Note: This is what started it all. I wrote the bulk of this up as quick review for a friend who reviews movies. she liked it so much that she convinced me I should do more. So I dressed it up with a few details and have posted it here for posterity. If I had written it for publication, it would have been a little less choppy, but what the heck.
Paul is a generally entertaining film, but it's confused.
Directed by Greg Molotta, written by and staring Nick Frost and Simon Pegg, the IMDB synopsis for this film is “Two British comic book geeks travelling across the U.S. encounter an alien outside Area 51”. Pretty much sums it up.
The story doesn't so much arc as it wobbles along, looking for hooks where jokes can be hung. Pretty typical for a road flick. The comedy is amusing but not inspired. Like so many comedies it starts well but loses steam under the pressure to sustain feature length. From time to time it flirts with slapstick but thankfully never fully descends to that level. Neither does it ascend beyond the constraints of its own framework. Nobody will be taking any insight into anything home with them when they see this film.
It seems to be confused about audience as well. There's a bucket load of foul language, which isn't all to surprising since profanity is the thread that binds at least a third of the jokes together. This suggests a 14+ rating, but there's not much that would keep someone over the age of 18 entertained. The film further limits its audience by slamming Christian fundamentalism throughout. Amusing though that is, this sucker isn't going to play well in the bible belt.
The characters are borderline two dimensional, there's a few halfhearted attempts at character development, but somehow it doesn't stick.
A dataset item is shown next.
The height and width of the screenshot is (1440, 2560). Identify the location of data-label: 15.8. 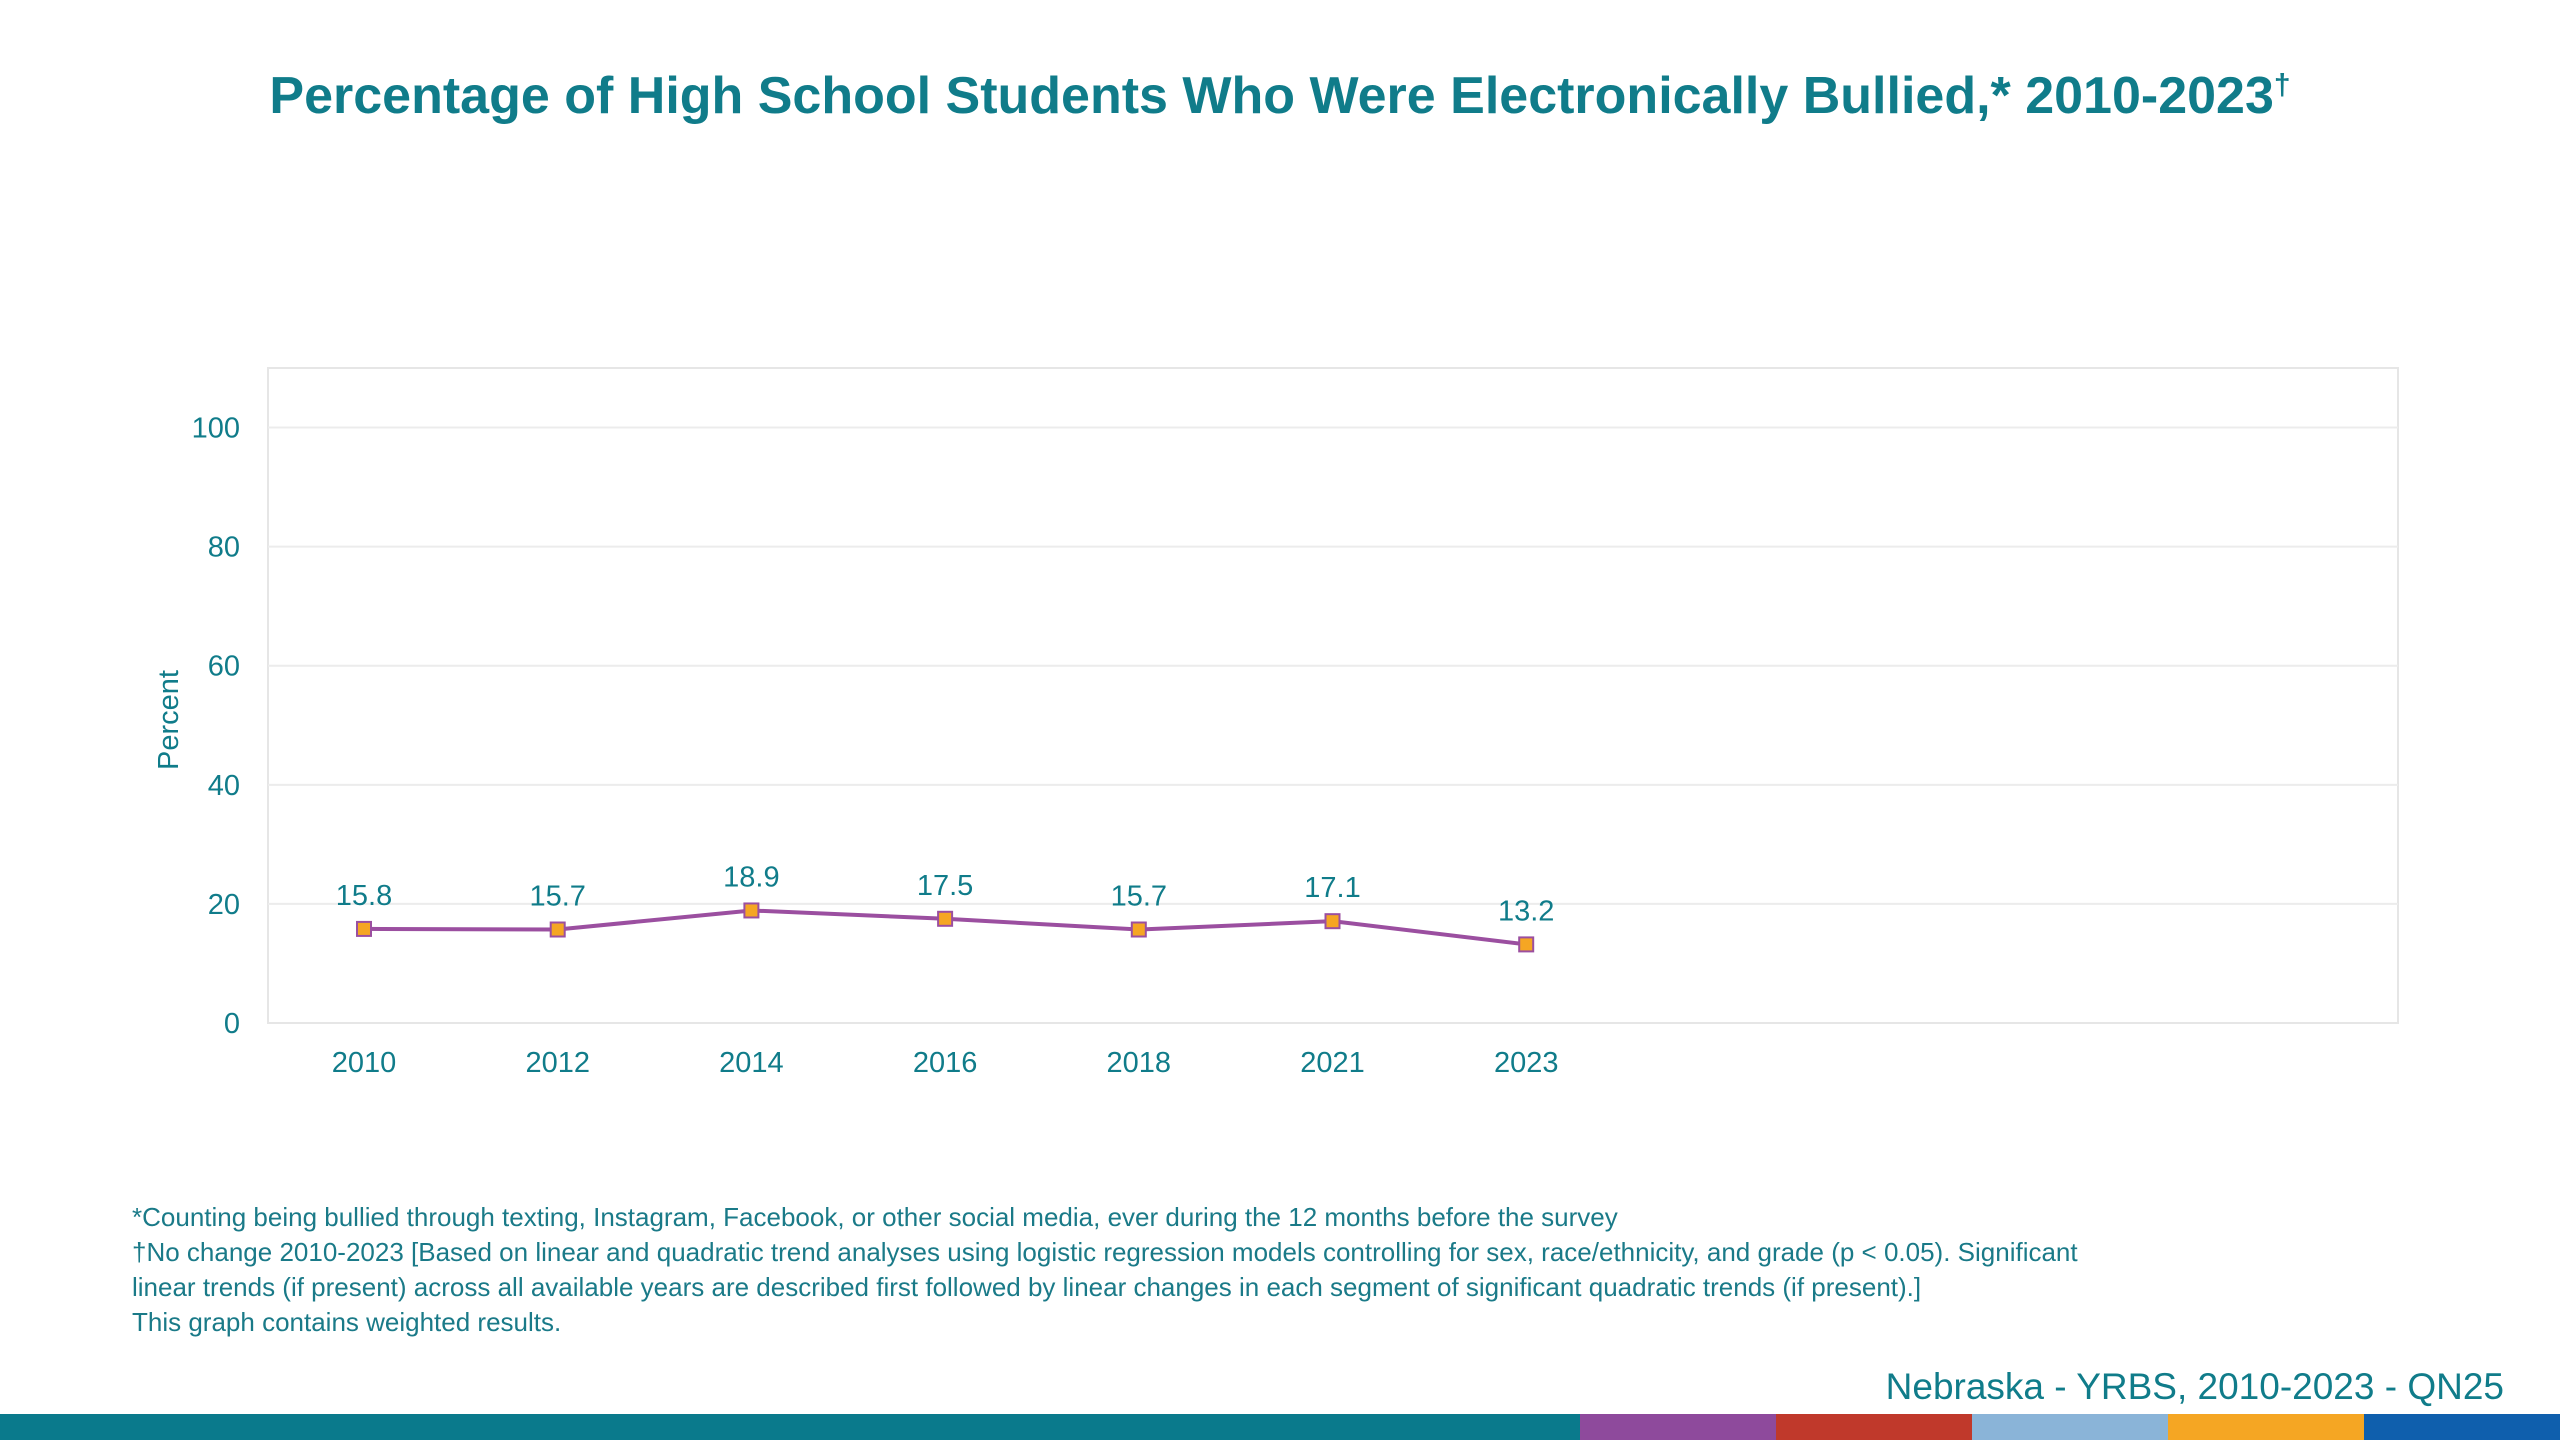
(364, 896).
The character roles are but a hair's breadth above what you'd get in "Screenwriting 101" or "How to write a [formulaic] blockbuster."
Worse of all, the dramatic climax of the script carries about as much tension as watching an ice cube melt. You know what's going to happen, you just don't know exactly when.
Visually, it's got some amazing stills. More than one establishing shot was dramatic in its composition. Too bad it's a film and not a coffee table book. Just about every shot with moving people in it was wholly pedestrian. Set the camera up roll, action, cut, wrap, yawn.
The most notable aspect of this film is the animation. The character of Paul (voiced by Seth Rogen) is inserted seamlessly into the frame to the point where it's easy to forget he's animated.
The casting is good, but since the two main characters wrote the anything but demanding script, it would be relatively difficult to mess that up.
I'd give it a 6 out of 10, given you went in with low expectations.